Ainda segundo os dados do INE, das vítimas registadas em 2017, 42 eram residentes no país e três eram não residentes. No ano anterior, 28 eram residentes no país.

Os valores têm alarmado os especialistas, que, segundo o Jornal de Notícias desta quarta-feira, alertam para o facto de ser necessária uma maior resposta na área da saúde mental infantil e juvenil. Para eles o Estado tem falhado nesta matéria. O Diretor do Programa Nacional para a Saúde Mental, Miguel Xavier, explicou ao JN que Portugal é um “país que nunca fez nada em literacia em saúde mental” e que precisa de um “investimento sério”.

Esta quinta-feira celebra-se o Dia Mundial da Saúde Mental. Em Portugal, o foco é a prevenção do suicídio.

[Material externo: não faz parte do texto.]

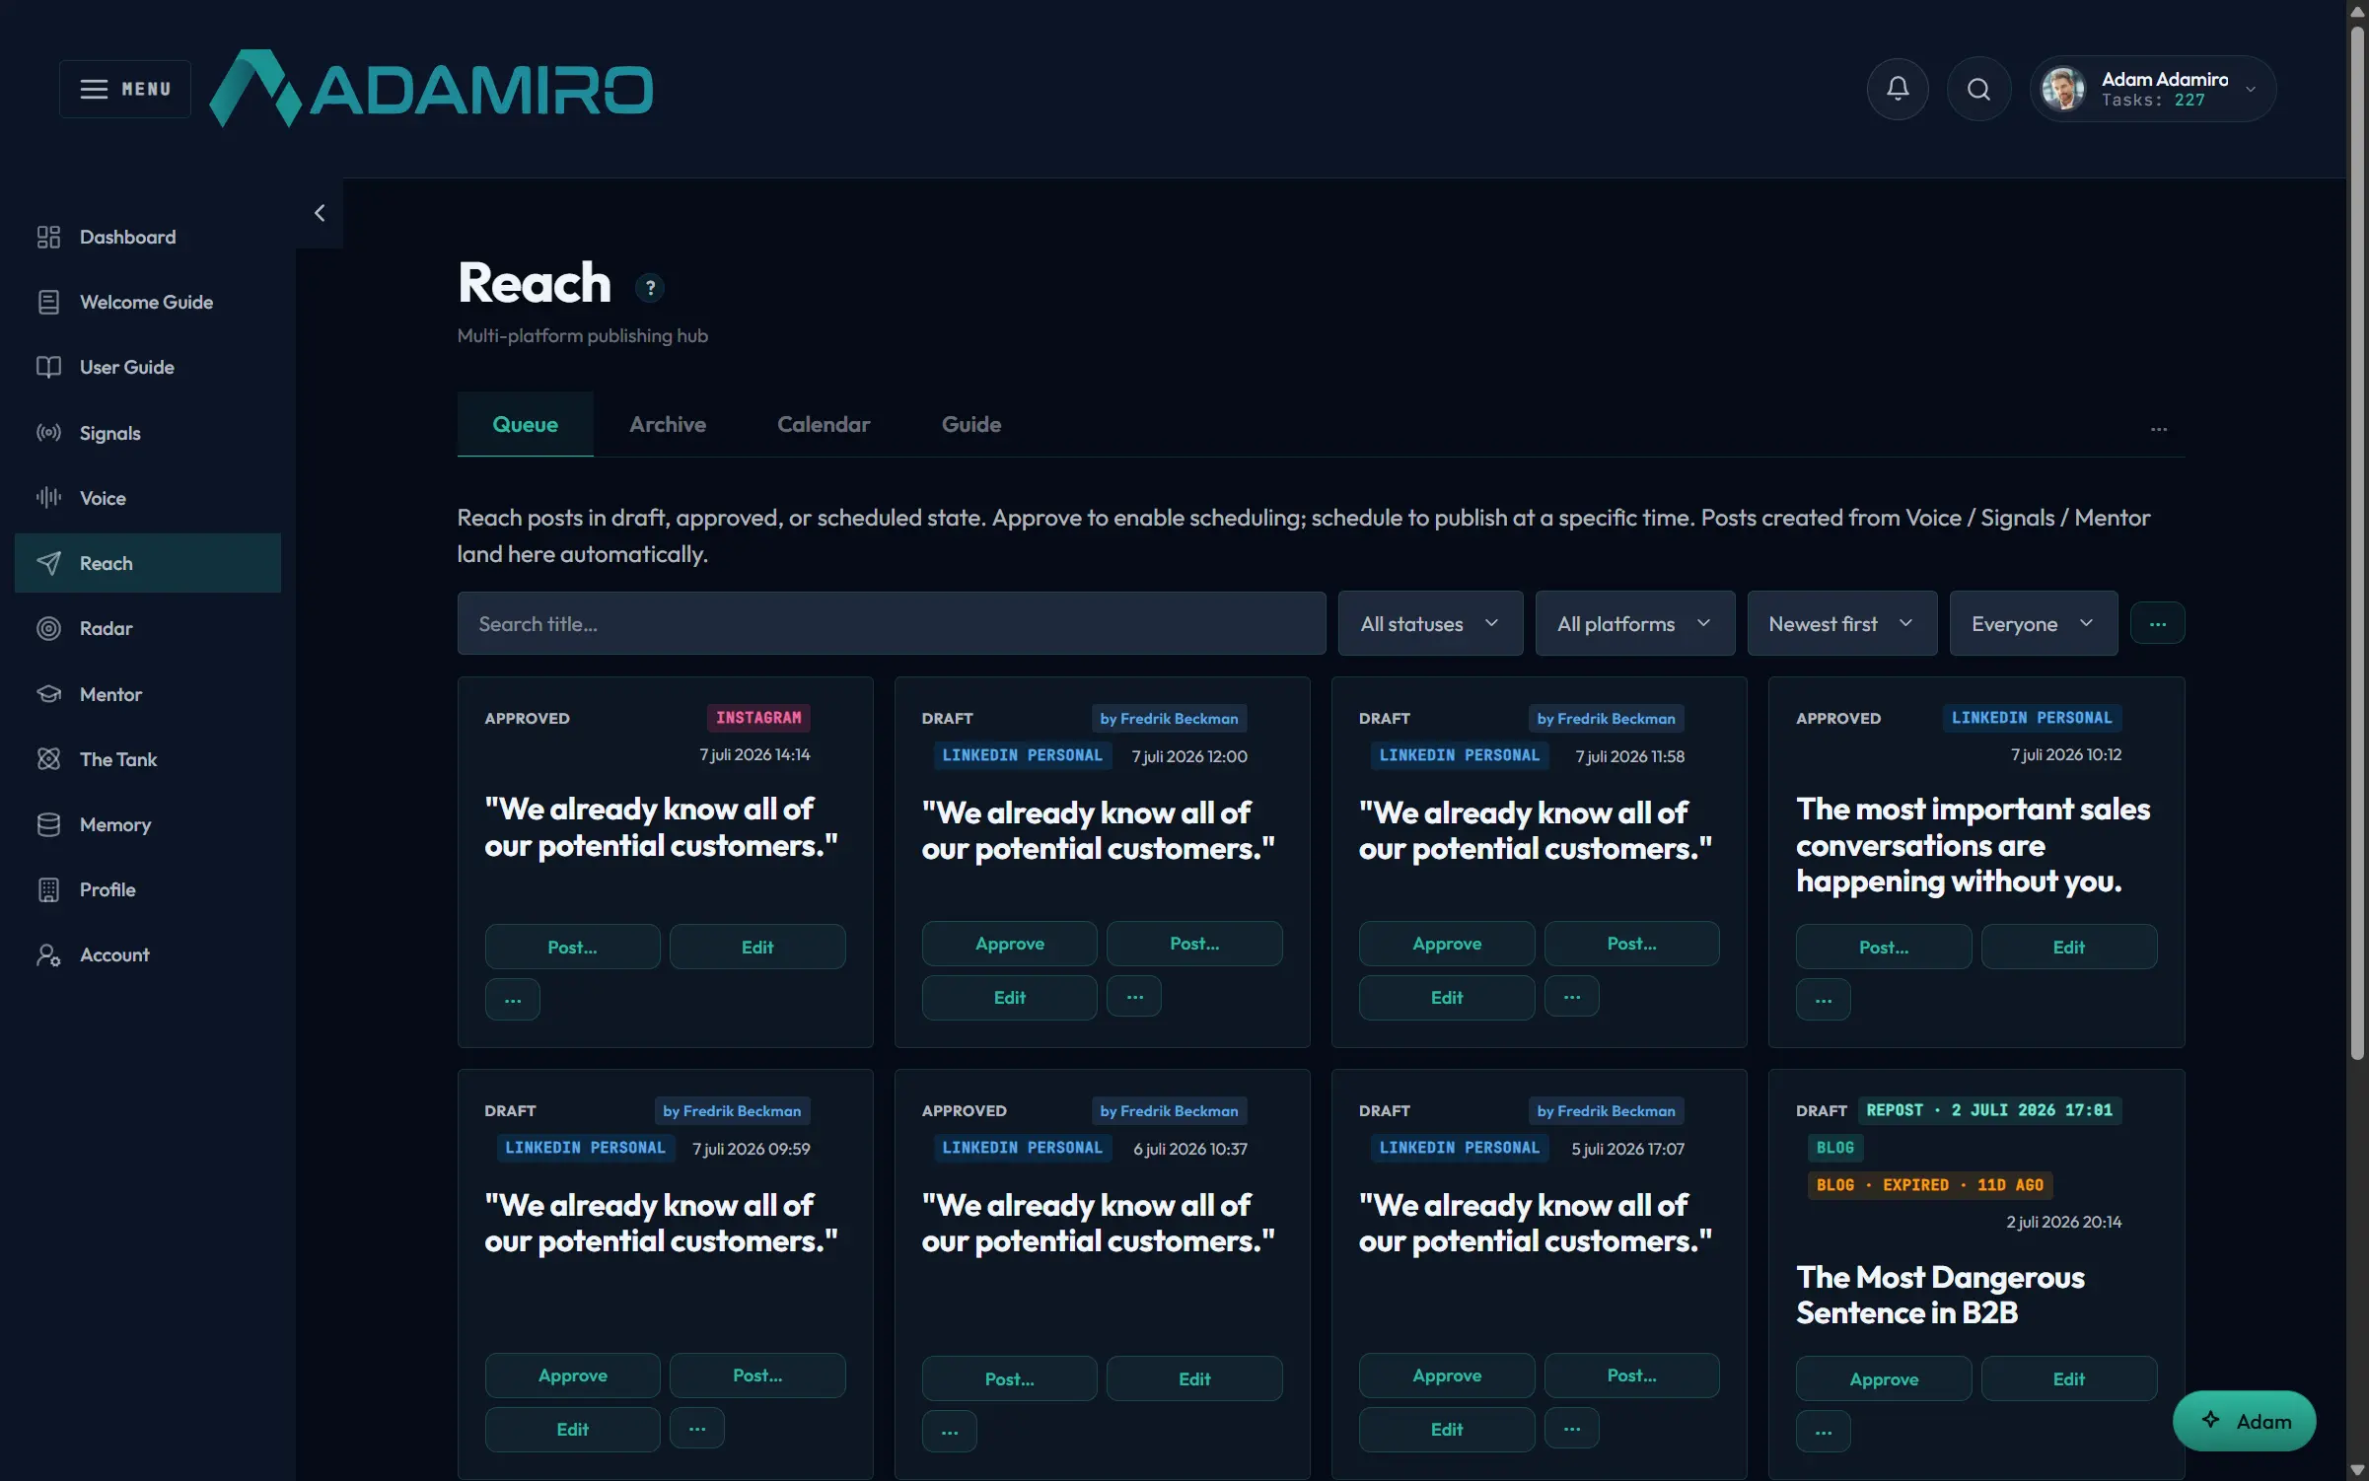
Task: Edit the approved Instagram post
Action: pyautogui.click(x=756, y=947)

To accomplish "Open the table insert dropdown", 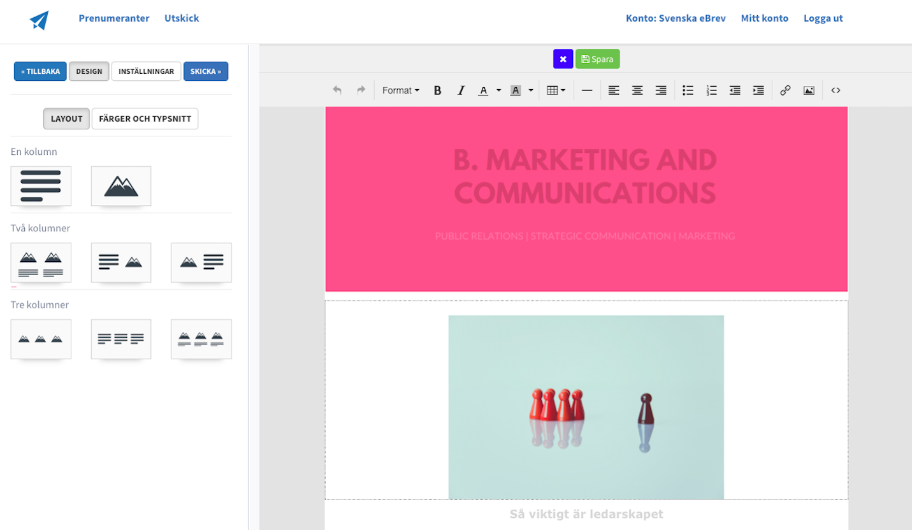I will [x=556, y=90].
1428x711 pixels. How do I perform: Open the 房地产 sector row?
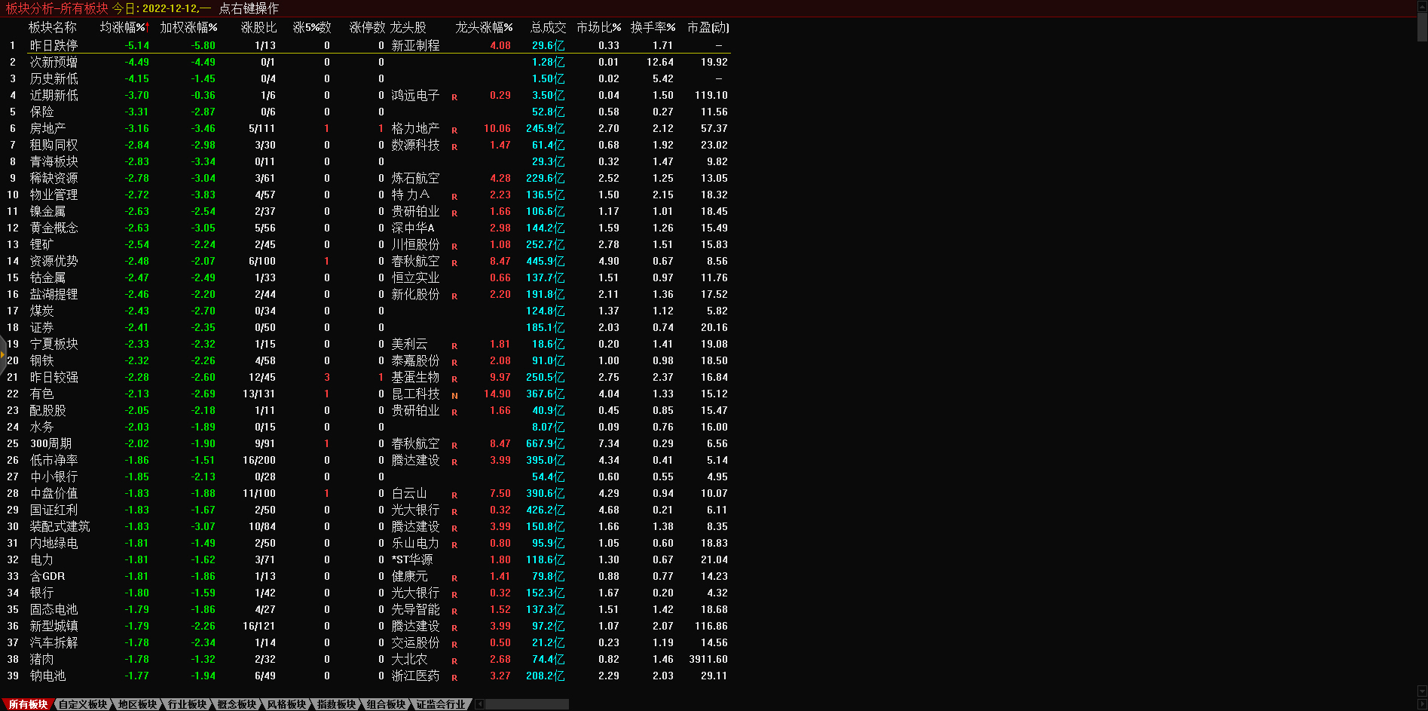point(47,129)
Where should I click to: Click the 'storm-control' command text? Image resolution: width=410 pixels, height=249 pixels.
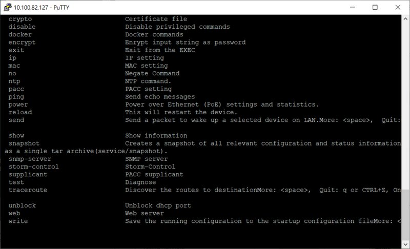point(33,167)
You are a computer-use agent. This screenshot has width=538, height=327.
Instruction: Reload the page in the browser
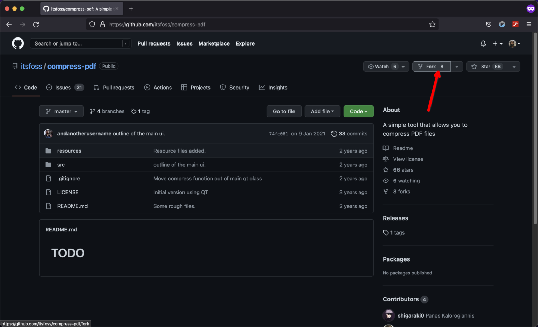[36, 25]
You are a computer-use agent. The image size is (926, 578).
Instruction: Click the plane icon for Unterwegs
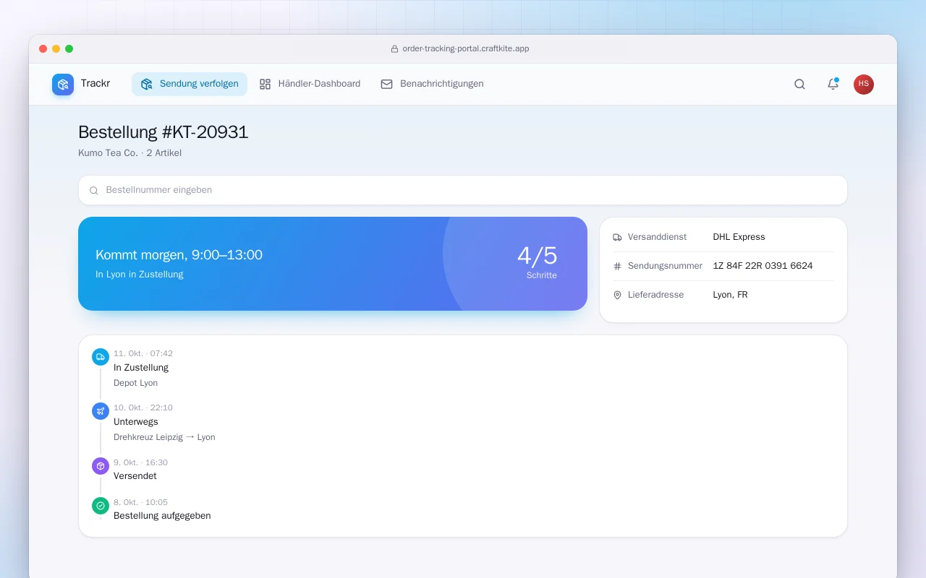pyautogui.click(x=101, y=411)
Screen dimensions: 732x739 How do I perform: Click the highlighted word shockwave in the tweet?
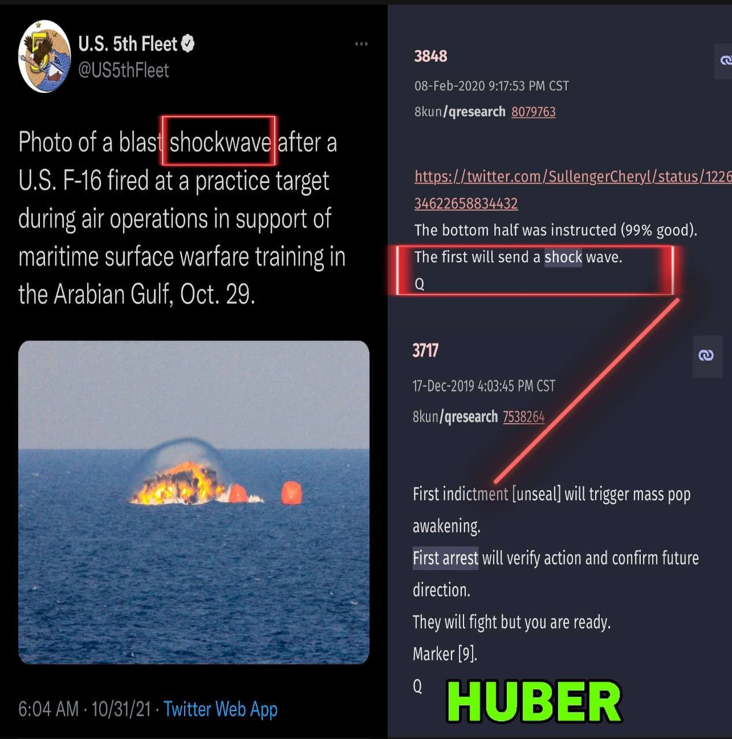(220, 142)
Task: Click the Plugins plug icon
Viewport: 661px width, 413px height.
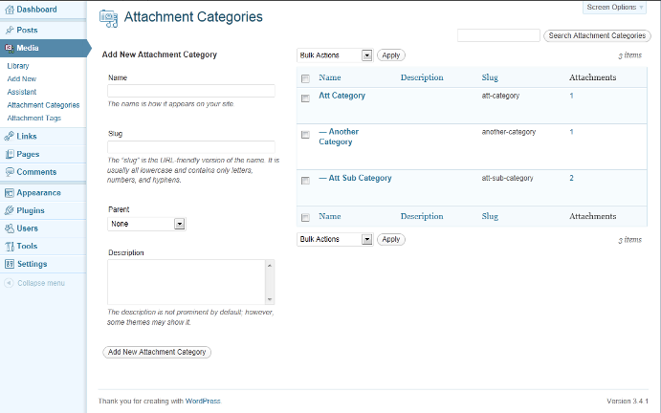Action: click(x=9, y=210)
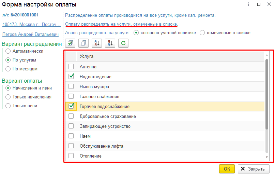This screenshot has height=176, width=275.
Task: Maximize the payment settings form window
Action: (x=259, y=4)
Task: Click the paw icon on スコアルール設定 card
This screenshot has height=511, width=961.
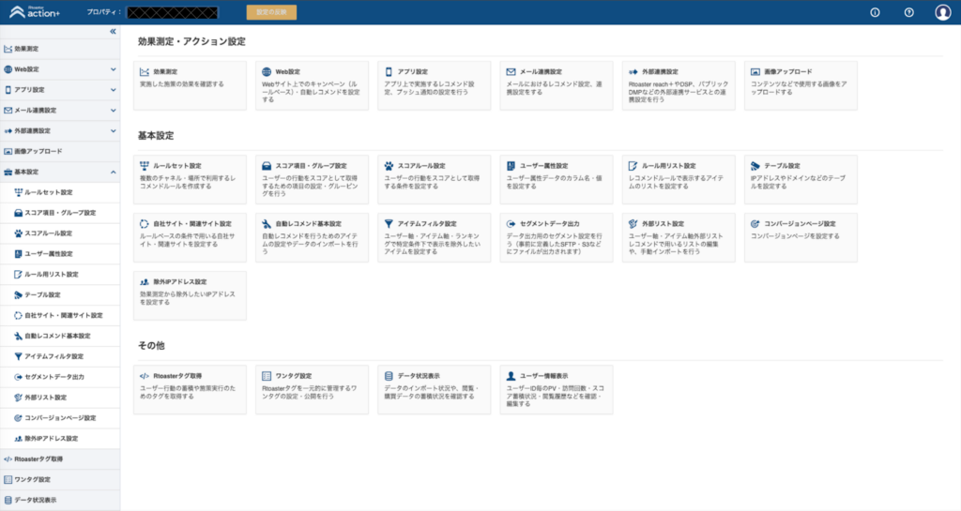Action: (x=389, y=166)
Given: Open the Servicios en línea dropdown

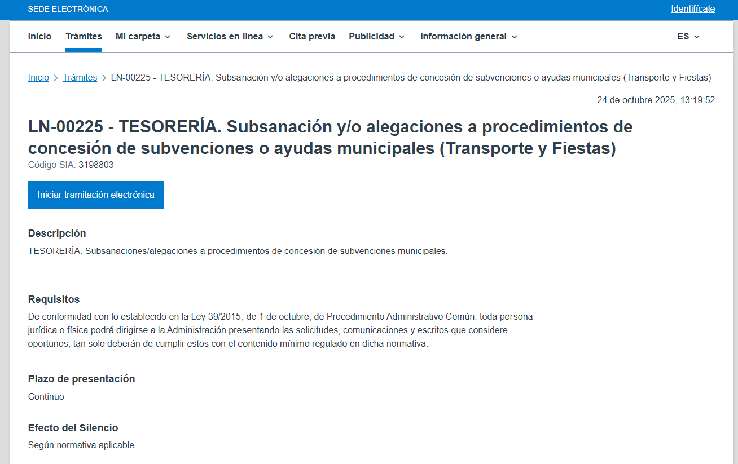Looking at the screenshot, I should pos(230,37).
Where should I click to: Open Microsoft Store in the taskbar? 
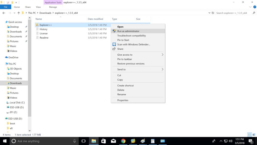103,141
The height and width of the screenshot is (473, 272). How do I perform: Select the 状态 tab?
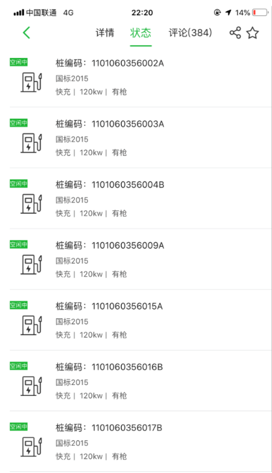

Como segunda maior causa de morte entre jovens, “o suicídio tem de se prevenir” e “as pessoas têm de saber que existem alternativas para os seus problemas”, afirma, por seu turn,o Fausto Amaro, Presidente da Sociedade Portuguesa de Suicidologia, em entrevista ao JN, que defende uma “maior consciencialização nas escolas, de professores e pais”.

Como resposta a esta necessidade, a Direção-Geral da Saúde tem dois programas, “um no Norte e outro no Centro, de promoção de saúde mental positiva nas escolas”, mencionou Miguel Xavier.